Why? because it is so quick!
I don't need power when I'm hypnotized.
Look in my eyes.

What are you seeing?
How do you feel?
I feel real phony when my name is Phil.
Or was that Bill?

        Life goes on here
        day after day.
        I don't know if I am living or if I'm
        supposed to be…
        Sometimes my life is so eerie!
        And if you think I'm happy
        paint me (white) (yellow).

        I've been here once.
        I've been here twice.
        I don't know if the third's the fourth or if
        the fifth's to fix!
        Sometimes I deal with numbers
        and if you want to count me
        count me out.

I don't need the times of day.
Anytime with me's OK.
I just don't want you using up my time
'Cause that's not right.


                They're locking them up today.
                They're throwing away the key.
                I wonder who it'll be tomorrow, you or me?

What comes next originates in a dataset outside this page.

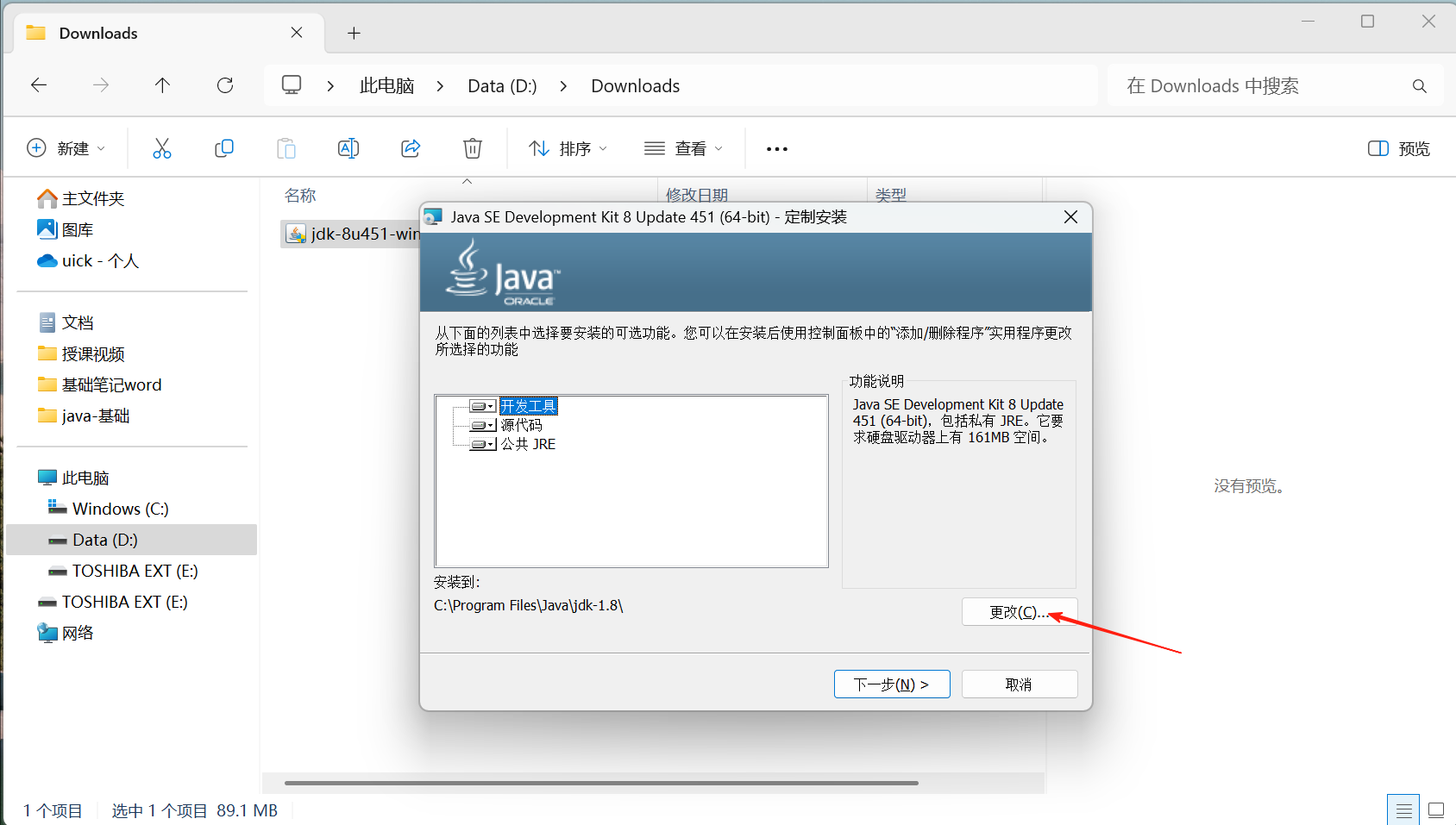Select the Rename icon in the toolbar
Viewport: 1456px width, 825px height.
[348, 147]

        [Spoken] We're all normal and we want our freedom
        Freedom... (8x)
        Alla God's childrens gotta hab dare freedom!

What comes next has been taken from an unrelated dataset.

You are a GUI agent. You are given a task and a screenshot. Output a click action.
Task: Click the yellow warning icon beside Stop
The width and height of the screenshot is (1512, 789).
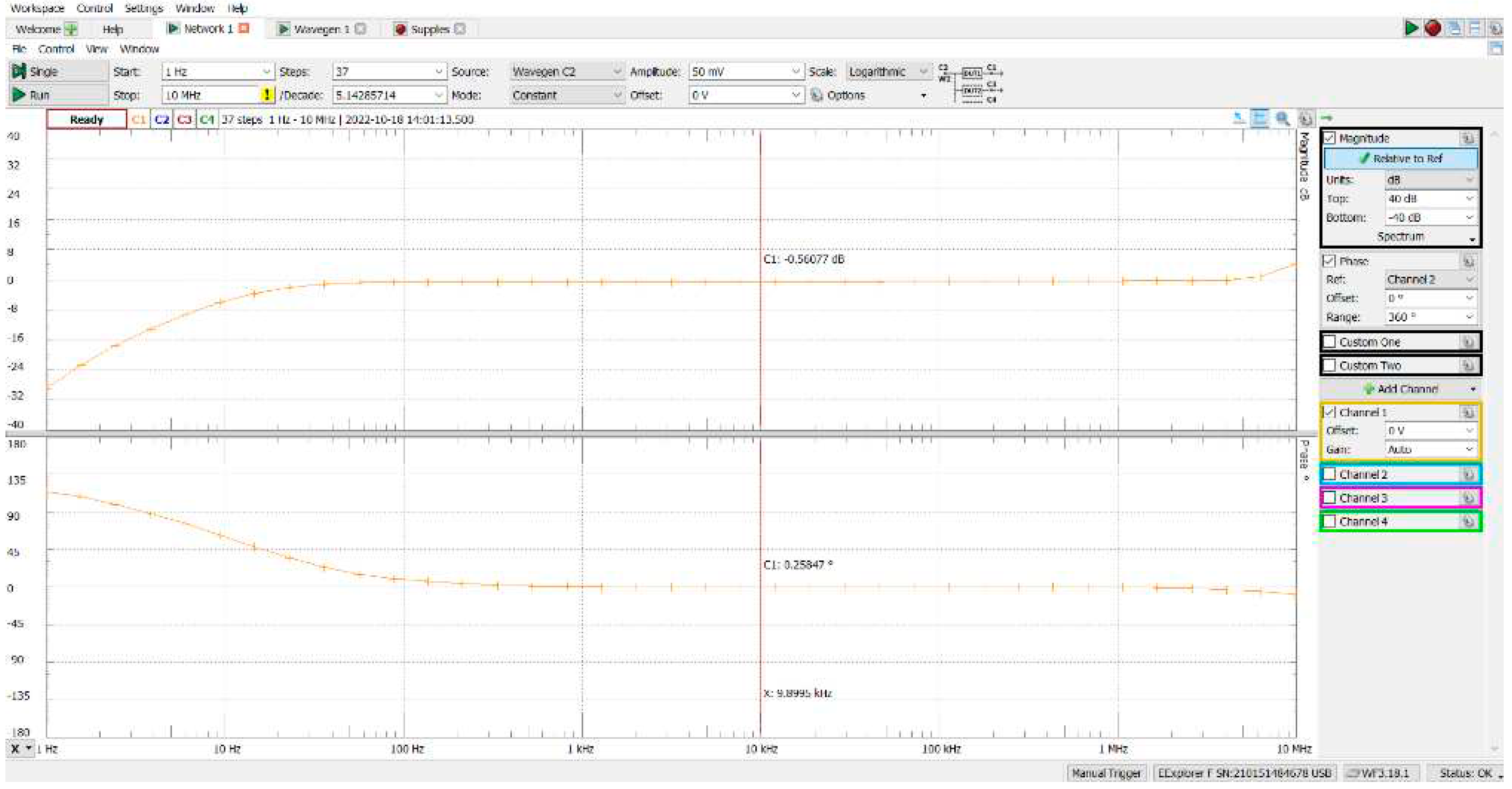(x=267, y=95)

The metaphor of a red telephone in the 1960s was based on the Cold War’s communication instrument between the President of the United States and the Premier of the Soviet Union in a time of emergency. By its mere mention in the U.S., nuclear warfare was evoked. Perhaps this explains the imminence of death in the first verse. The poet seems fine with going to “the other side” (which for Jim Morrison in Break on Through was the world of forbidden behaviors and thoughts, but for Arthur Lee was purely death). He will hitch hike there, without possessions.

The second verse changes focus to the idea of magic. Do You Believe in Magic? by the Lovin’ Spoonful was a very popular song in 1965 which seemed to usher in a new period of believing in the power of rock and roll. Arthur Lee takes a jaundiced view of it. He argues that the appeal of magic is its immediate gratification, and witheringly states that it offers not power, but merely hypnosis (that is, it gives power to someone else).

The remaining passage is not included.